STUDY TEXT:
>>

Tag Archive for: Department of Home Affairs

In an important victory for the rights of asylum seekers, the Constitutional Court has found that their temporary permits must automatically be extended while their case is under judicial review.

South Africa is home to at least 400,000 asylum seekers and refugees. An asylum seeker is someone who claims, in an application to the Department of Home Affairs, to have fled from a place where they have been persecuted or where they are in danger. A refugee is someone who has been granted asylum either by government or a court.

Before asylum seekers get official refugee status they are granted a temporary permit which allows them to remain in the country until their application has been dealt with. Official refugee status can often take time and many applications are rejected.

When an application is rejected, an asylum seeker can go through an internal appeal, up to the Refugee Appeals Board. If that too fails, he or she can take the matter on judicial review in the High Court. During this time, the Refugees Act allows a Refugee Reception Officer to extend the asylum seeker’s temporary permit from time to time.

The question that arises is: up to what point is such an extension allowed? And is the extension automatic or does a Refugee Reception Officer have the discretion to refuse an extension?

The case before the Constitutional Court was brought by several asylum seekers from Cape Town whose applications for official refugee status had been rejected. They were represented by the Legal Resources Centre. After exhausting internal appeals, they applied for an extension of their temporary permits pending judicial review. The extension was not granted.

The High Court found that a Refugee Reception Officer does have the discretion to extend a permit pending judicial review. However, the Court found that the extension is not automatic but at the discretion of the officer.

The Supreme Court of Appeal largely upheld the decision of the High Court.

Home Affairs appealed to the Constitutional Court to rule that a Refugee Reception Officer can only extend a permit until internal remedies in terms of the Act have been exhausted.

The asylum seekers cross-appealed and wanted the Constitutional Court to go further than the Appeal Court decision and find that an extension is not only permitted but also automatic.

The Constitutional Court explained that two legal issues had to be addressed:

Whether a Refugee Reception Officer has the power to extend a permit pending judicial review; and

If so, whether an extension is automatic or whether the Refugee Reception Officer must exercise discretion.

At issue was the interpretation of the word “outcome” in the Act. Home Affairs argued that this referred to “the final administrative outcome” in terms of the act.

The act provides for two layers of appeal if an application for official refugee status has been rejected: first, asylum seekers may approach the Standing Committee for Refugee Affairs, and if this fails they may approach the Refugee Appeals Board. According to this logic, once this outcome is reached no further extensions are permissible. For this reason, the outcome of a judicial review of the decision of the Appeals Board wouldn’t qualify as an “outcome” in terms of the act.

The court rejected this approach. Firstly, it emphasised that when courts interpret legislation they must do so in order to fulfil the key purpose of a piece of legislation.

And one of the key purposes behind refugee law, the court said, was to ensure that refugees are not returned to the circumstances from which they were seeking refuge. This means that “no one shall expel or return a refugee against his or her will, in any manner whatsoever, to a territory where he or she fears threats to life or freedom.”

<<

REQUIREMENT 1:
Answer these questions from the asylum permit article:
(a) At least how many asylum seekers and refugees live in South Africa?
(b) Which organization represented the asylum seekers from Cape Town?
(c) Which word in the Act was at issue in the case?
The asylum permit article and the listing have no connection to each other.

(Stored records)
>>

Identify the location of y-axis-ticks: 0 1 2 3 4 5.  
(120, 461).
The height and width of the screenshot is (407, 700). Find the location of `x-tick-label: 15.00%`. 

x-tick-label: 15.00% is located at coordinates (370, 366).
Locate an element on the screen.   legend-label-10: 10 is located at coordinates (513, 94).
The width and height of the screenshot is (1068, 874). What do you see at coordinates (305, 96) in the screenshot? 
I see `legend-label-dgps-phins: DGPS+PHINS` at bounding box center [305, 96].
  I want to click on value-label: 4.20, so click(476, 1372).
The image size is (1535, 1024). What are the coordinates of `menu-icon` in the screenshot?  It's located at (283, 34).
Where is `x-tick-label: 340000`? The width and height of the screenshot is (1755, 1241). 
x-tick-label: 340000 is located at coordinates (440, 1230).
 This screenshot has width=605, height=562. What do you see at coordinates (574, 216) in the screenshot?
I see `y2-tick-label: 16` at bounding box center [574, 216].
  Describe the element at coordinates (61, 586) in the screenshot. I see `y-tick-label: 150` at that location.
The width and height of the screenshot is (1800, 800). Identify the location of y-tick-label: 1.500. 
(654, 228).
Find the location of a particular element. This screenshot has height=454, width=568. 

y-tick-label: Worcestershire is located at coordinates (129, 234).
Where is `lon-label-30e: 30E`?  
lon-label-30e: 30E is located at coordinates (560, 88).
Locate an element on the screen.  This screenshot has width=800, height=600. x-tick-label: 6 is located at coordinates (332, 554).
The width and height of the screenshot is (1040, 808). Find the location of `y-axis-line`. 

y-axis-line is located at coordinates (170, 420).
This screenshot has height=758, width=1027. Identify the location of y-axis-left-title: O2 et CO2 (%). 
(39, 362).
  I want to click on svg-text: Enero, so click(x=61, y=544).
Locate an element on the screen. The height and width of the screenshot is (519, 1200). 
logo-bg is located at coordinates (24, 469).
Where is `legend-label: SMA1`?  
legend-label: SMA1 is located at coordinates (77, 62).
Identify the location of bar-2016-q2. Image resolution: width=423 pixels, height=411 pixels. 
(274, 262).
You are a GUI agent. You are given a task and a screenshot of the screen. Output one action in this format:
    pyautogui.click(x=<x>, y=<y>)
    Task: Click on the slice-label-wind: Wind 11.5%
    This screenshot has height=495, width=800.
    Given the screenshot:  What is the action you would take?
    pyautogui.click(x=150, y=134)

<<

REQUIREMENT 2: Quote the listing from its first line through the line that contains "coordinates (513, 94).", including both ends.

TASK RESPONSE 1:
(a) At least 400,000.
(b) The Legal Resources Centre.
(c) "Outcome."

TASK RESPONSE 2:
Identify the location of y-axis-ticks: 0 1 2 3 4 5.  
(120, 461).
The height and width of the screenshot is (407, 700). Find the location of `x-tick-label: 15.00%`. 

x-tick-label: 15.00% is located at coordinates (370, 366).
Locate an element on the screen.   legend-label-10: 10 is located at coordinates (513, 94).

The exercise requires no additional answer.